Como a ti mismo

A nadie le gusta ser engañado. A ninguna persona le gusta que le digan mentiras, que lo humillen, que le roben lo que con sacrificio ha logrado adquirir. No creo que exista alguien en este mundo al que le agrade ser maltratado, y menos por las personas que ama. Hasta el día de hoy no conozco que un ser humano disfrute cuando otro lo traiciona, lo calumnia o lo juzga mal. Por más tiempo que pase y por más personas que uno vaya conociendo en la vida, nunca encontrará a una sola que se sienta feliz cuando recibe una agresión física o verbal.

Sin importar el nivel, su autoestima, jamás recibirá con beneplácito las palabras ofensivas, los insultos, las vejaciones y las humillaciones. Aunque tenga a manos llenas, no le agradará que le sustraigan o le destruyan, por envidia o maldad, ninguna de sus posesiones.

Me cuesta creer que a alguna persona le dé lo mismo cuando alguien menosprecia su esfuerzo y demerita su trabajo.

Por más que afirme que lo ignora, a nadie le gusta que lo critiquen a sus espaldas, que le maldigan y le deseen mal. Estoy segura que a nadie le gusta ser víctima de las injusticias de los demás, al contrario, espera en todo caso y en algún momento ser privilegiado, beneficiado.

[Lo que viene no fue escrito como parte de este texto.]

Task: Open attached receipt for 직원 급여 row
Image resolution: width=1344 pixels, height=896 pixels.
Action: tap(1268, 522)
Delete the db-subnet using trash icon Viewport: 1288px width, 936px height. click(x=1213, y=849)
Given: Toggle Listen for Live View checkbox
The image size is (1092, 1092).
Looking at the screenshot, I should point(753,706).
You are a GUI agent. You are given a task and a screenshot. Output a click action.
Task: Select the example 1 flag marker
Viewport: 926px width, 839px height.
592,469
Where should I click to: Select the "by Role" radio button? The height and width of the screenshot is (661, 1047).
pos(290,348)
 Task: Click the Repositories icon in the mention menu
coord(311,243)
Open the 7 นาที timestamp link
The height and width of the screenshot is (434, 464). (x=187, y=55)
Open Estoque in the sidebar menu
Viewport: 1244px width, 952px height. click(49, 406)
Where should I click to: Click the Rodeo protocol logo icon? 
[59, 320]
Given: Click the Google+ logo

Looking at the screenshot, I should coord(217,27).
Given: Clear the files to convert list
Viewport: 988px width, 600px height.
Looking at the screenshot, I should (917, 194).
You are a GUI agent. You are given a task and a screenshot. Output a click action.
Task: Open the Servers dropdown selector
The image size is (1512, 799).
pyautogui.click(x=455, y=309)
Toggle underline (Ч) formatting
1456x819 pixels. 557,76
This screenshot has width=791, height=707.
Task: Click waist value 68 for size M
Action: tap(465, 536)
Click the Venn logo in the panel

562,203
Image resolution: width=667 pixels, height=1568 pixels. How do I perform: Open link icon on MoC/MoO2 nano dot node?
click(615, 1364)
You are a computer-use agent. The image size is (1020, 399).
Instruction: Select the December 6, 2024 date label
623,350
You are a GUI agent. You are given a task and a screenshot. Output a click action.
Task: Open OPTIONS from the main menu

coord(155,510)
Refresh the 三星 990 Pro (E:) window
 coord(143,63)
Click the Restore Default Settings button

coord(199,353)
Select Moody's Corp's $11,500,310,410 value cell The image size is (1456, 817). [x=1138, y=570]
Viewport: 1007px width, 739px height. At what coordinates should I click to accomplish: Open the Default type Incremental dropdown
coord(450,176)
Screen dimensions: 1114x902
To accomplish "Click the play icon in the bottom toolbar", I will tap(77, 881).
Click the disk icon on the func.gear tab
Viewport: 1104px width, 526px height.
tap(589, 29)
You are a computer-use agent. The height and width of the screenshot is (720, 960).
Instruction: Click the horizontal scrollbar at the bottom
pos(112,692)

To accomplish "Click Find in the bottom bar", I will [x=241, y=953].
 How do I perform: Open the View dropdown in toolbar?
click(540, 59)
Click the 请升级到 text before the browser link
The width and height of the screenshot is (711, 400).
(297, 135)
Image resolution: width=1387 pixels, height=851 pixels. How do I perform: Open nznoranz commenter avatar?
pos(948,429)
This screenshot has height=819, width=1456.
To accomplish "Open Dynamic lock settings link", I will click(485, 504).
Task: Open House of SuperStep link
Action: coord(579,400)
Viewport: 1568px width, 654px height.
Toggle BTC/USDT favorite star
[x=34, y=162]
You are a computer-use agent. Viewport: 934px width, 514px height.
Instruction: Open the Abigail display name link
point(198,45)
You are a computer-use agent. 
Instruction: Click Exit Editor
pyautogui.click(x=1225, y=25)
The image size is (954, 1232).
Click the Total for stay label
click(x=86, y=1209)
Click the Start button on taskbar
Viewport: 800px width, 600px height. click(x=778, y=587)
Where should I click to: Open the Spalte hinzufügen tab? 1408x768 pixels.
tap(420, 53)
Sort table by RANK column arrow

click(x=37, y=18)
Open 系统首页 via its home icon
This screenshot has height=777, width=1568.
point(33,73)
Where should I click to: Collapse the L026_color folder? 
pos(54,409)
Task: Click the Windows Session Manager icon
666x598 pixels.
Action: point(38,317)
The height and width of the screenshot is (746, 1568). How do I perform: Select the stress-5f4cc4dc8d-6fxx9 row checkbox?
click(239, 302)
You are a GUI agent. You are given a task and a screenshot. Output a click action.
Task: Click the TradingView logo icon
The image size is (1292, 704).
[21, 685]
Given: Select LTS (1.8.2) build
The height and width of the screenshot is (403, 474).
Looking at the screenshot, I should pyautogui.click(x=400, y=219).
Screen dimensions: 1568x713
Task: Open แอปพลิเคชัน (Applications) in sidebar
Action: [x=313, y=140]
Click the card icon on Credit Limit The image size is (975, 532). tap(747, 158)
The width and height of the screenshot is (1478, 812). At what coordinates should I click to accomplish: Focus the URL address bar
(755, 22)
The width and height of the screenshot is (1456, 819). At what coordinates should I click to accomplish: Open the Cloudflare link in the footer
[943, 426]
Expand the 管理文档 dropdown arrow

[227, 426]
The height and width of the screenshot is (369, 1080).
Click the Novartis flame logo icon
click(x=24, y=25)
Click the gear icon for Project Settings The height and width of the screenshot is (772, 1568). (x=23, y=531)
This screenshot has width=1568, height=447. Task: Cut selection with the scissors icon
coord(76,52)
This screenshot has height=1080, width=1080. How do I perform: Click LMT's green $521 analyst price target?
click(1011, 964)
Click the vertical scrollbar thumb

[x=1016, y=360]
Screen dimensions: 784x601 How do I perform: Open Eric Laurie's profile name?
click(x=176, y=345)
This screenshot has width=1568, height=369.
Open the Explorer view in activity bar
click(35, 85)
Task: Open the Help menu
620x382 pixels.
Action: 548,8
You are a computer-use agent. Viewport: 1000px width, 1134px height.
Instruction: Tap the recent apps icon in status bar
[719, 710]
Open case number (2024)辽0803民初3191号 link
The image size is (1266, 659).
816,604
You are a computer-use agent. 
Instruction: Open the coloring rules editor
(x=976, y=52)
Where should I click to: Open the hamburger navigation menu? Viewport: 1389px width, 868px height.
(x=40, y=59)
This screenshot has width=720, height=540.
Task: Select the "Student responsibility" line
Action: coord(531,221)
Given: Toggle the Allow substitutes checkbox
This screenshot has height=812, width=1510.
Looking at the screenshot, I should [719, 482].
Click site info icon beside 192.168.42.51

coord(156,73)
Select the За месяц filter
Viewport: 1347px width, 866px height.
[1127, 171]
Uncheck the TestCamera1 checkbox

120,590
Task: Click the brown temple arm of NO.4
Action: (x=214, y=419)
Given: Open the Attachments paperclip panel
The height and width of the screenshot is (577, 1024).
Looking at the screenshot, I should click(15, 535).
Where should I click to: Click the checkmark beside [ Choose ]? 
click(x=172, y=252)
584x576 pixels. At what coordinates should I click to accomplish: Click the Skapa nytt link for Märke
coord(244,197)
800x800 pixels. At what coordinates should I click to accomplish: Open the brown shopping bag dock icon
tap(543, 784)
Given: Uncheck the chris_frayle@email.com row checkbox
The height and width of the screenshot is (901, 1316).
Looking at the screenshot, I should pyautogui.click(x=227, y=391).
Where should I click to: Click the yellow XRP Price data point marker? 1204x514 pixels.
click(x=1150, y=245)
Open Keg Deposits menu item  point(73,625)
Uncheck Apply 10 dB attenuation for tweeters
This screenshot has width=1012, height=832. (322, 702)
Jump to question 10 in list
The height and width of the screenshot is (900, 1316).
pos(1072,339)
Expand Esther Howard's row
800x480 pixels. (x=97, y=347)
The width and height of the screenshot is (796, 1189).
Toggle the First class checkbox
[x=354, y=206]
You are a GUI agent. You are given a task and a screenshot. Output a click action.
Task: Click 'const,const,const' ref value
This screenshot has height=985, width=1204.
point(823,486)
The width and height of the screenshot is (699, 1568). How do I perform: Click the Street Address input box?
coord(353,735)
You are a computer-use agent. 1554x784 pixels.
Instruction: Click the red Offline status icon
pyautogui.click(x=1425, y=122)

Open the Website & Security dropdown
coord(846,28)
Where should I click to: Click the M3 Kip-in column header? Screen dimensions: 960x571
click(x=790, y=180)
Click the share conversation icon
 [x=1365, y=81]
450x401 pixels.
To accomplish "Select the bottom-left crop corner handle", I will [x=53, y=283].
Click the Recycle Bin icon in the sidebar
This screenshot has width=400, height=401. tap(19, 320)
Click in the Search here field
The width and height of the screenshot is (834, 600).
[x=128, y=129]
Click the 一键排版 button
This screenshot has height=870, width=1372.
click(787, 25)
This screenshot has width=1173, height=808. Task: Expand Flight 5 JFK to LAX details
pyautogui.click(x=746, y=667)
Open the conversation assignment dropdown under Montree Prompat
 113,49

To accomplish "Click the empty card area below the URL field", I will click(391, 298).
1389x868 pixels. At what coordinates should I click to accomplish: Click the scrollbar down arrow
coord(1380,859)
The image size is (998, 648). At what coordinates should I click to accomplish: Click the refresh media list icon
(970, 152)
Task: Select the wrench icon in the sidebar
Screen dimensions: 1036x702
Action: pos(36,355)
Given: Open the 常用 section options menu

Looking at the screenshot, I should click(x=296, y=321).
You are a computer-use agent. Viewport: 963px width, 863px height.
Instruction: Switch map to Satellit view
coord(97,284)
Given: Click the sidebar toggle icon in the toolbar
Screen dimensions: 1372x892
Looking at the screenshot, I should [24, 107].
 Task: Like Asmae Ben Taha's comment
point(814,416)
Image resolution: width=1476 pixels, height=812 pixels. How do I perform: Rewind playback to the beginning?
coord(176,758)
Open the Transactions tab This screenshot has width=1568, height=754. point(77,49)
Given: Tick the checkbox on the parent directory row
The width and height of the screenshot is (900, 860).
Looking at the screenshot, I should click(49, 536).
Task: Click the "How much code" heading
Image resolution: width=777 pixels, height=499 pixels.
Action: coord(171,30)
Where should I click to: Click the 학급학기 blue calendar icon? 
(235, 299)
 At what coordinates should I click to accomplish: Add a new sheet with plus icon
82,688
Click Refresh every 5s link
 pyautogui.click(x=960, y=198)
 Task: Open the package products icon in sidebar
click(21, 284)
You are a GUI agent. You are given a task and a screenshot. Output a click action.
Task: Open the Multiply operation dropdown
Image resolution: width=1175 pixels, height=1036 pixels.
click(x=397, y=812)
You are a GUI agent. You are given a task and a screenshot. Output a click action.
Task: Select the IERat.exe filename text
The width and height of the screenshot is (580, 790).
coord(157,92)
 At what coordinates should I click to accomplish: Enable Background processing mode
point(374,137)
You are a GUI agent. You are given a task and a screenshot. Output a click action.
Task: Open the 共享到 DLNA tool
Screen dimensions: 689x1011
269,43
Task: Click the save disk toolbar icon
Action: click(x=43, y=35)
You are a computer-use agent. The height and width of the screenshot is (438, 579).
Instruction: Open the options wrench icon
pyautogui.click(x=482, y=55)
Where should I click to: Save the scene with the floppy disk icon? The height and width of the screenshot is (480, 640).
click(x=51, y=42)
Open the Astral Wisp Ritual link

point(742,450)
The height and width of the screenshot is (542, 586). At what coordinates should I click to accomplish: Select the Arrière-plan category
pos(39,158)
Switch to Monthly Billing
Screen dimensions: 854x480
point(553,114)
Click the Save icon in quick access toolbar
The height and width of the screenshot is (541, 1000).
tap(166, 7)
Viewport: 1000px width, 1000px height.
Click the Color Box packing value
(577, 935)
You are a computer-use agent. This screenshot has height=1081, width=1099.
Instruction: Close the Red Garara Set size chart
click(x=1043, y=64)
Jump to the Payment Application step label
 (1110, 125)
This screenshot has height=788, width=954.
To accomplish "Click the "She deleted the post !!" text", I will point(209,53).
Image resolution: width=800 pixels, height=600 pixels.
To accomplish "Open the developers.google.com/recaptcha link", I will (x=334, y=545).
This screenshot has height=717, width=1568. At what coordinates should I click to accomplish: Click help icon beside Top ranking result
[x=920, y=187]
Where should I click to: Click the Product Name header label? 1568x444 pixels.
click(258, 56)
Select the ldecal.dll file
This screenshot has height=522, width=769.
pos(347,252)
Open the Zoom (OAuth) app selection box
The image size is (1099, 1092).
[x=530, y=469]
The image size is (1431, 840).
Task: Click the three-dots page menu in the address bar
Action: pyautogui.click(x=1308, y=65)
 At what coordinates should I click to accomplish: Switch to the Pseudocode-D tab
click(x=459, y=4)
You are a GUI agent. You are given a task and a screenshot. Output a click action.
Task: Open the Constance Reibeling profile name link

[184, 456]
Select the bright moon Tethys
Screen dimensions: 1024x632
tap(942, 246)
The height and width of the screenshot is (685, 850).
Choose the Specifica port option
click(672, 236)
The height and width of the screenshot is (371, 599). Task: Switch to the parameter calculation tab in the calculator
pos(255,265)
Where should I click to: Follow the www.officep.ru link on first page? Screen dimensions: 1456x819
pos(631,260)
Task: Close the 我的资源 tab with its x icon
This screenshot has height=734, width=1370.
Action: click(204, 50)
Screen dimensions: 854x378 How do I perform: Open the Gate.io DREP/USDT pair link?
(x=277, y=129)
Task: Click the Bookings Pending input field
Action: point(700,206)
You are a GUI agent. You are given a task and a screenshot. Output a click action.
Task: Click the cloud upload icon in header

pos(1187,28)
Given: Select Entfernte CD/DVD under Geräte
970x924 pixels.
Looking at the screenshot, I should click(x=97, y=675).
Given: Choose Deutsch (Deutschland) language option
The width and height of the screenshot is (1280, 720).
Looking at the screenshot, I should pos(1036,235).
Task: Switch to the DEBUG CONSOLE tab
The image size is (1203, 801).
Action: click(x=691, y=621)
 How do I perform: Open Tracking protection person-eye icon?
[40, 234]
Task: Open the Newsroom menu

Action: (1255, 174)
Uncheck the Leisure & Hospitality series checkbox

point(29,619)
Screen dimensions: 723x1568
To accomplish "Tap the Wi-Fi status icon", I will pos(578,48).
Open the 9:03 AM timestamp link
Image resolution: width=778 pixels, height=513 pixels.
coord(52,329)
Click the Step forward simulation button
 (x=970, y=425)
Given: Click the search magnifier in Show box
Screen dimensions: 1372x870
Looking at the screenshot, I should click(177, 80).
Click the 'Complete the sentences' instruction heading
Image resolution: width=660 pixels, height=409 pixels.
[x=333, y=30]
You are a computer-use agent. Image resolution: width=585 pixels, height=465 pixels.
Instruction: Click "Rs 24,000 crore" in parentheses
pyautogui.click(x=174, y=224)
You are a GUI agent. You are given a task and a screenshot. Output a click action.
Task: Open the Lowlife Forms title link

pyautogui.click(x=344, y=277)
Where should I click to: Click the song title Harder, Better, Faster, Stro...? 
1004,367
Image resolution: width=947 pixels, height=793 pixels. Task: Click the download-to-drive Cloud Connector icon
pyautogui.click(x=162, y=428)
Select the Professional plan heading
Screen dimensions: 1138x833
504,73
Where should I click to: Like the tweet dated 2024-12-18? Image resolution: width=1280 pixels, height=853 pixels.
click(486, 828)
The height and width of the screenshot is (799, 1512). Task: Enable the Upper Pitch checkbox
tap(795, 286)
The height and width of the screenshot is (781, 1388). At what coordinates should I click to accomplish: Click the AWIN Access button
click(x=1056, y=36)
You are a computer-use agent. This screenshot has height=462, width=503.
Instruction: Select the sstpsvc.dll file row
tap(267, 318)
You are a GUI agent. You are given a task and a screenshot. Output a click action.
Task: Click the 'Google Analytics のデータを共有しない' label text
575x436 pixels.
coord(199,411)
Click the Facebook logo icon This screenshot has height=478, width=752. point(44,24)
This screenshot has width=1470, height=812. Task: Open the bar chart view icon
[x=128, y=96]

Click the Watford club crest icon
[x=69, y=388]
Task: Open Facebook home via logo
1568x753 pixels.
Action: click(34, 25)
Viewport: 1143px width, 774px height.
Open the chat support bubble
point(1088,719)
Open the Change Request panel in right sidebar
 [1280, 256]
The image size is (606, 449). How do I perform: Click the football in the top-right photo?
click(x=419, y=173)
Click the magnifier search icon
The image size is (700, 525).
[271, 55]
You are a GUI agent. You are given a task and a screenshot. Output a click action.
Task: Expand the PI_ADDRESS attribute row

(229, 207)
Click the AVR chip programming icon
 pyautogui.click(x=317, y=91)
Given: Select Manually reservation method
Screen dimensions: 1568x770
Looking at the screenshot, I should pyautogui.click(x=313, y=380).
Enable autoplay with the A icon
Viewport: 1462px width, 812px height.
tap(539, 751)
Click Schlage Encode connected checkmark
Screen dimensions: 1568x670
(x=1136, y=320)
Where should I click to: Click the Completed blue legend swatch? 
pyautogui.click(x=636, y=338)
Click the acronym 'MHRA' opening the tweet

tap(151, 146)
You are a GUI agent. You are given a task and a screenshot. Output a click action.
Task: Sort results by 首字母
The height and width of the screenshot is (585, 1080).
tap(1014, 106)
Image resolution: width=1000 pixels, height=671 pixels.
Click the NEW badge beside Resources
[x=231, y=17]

Ser ofendido e ignorado no es aspiración de ningún ser humano.

No creo que alguien se sienta agradecido con aquel que le traiciona y le falta el respeto, ni con aquel que se alía a su enemigo para dañarlo y perjudicarlo. No existe aquella persona que quiera que otra le niegue el agua cuando siente sed. No puede ser que alguien espera indiferencia ante su dolor, sus problemas y sus necesidades. Al contrario, siempre estamos esperando apoyo, solidaridad, amor, lealtad, fidelidad. Nos creemos merecedores del respaldo y la ayuda de nuestros semejantes. Jamás esperamos una traición de aquellos en quienes confiamos. Nos ofende profundamente una falsa acusación, una humillación, una palabra ofensiva. Nos indigna que nos despojen de lo que nos pertenece, que nos nieguen las oportunidades a las que tenemos derecho. Nos lastima que nos calumnien. Nos mata la indiferencia y el desdén. Nos duele la indolencia ante nuestro sufrimiento. Sin embrago, nos resulta tan fácil darles a los otros todo esto que nos duele tanto recibir. ¿Por qué no pensar por un instante y ponernos en lugar de los demás, antes de actuar?